OHI stock pays growing dividends. The company recently raised its quarterly dividend rate to $0.66 per share, marking its 22nd consecutive quarterly dividend increase. Trading at $27.61 apiece, Omega Healthcare Investors stock has an annual dividend yield of 9.56%. (Source: “Omega Announces Twenty Second Consecutive Increase in Its Quarterly Common Stock Dividend,” Omega Healthcare Investors Inc, January 16, 2018.)
Going forward, this healthcare REIT is well positioned to capitalize on a major demographic trend: population aging.
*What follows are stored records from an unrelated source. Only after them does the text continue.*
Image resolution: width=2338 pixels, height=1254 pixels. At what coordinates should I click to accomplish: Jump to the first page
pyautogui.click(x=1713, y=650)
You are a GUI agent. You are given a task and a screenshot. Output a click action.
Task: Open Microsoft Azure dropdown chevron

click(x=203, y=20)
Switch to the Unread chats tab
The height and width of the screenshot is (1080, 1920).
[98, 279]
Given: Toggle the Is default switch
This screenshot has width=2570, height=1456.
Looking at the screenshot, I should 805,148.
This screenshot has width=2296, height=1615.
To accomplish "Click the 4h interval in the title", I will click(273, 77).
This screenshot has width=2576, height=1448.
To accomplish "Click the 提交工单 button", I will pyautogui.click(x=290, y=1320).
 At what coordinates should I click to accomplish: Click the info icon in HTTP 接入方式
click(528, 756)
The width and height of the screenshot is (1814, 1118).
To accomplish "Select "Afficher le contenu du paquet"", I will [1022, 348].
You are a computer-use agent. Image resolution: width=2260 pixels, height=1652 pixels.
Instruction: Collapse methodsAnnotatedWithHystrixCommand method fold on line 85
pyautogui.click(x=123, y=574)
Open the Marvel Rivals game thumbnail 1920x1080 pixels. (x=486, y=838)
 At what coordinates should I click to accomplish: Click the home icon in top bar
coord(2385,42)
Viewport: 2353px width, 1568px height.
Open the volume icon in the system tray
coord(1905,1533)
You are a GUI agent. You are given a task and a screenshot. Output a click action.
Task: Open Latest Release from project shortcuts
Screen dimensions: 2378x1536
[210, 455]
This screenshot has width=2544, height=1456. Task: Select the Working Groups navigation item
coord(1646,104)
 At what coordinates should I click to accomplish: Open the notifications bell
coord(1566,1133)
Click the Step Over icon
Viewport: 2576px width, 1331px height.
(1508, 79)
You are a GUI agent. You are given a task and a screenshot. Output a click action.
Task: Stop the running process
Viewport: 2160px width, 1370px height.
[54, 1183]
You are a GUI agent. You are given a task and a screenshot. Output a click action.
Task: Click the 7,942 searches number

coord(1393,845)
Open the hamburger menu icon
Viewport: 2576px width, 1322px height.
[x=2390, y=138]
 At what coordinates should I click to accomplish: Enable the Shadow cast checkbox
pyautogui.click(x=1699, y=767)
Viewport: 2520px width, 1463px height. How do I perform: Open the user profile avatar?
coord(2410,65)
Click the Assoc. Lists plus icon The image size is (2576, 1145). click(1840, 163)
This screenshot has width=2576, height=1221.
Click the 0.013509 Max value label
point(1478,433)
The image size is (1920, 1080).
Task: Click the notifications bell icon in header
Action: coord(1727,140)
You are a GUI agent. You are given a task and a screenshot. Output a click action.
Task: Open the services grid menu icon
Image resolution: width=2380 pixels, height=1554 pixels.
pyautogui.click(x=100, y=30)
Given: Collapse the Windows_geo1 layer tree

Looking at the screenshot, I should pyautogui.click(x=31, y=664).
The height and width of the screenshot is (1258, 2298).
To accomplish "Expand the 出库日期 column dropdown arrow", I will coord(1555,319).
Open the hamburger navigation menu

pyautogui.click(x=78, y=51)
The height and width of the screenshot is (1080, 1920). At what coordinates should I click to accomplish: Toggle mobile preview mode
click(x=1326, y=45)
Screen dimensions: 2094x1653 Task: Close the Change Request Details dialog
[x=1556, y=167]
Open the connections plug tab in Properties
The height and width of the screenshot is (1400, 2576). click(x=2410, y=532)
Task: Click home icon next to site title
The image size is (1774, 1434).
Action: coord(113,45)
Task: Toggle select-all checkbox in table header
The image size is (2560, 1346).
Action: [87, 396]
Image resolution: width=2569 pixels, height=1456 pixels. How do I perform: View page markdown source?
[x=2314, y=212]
As more baby boomers enter their golden years, the demand for Omega’s senior housing properties and skilled nursing facilities could see a significant increase.
Uniti Group Inc
Uniti Group Inc (NASDAQ:UNIT) is a unique real estate stock because, other than buildings, the company’s portfolio consists of 4.8 million strand miles of fiber and 468 wireless towers.
In other words, Uniti invests in communications infrastructure. The REIT helps communications companies—such as wireless carriers—strengthen and expand their networks by leasing out its infrastructure assets.
The No. 1 reason to consider this REIT is its enormous yield. Uniti currently pays quarter dividends of $0.60 per share, translating to a jaw-dropping annual yield of 13.82%.
The payout is also safe. In 2017, the company generated adjusted funds from operations (FFO) of $2.51 per share, which was more than enough to cover its dividend obligation of $2.40 per share for the period. (Source: “Uniti Group Inc. Reports Fourth Quarter and Full Year 2017 Results,” Uniti Group Inc, March 1, 2018.)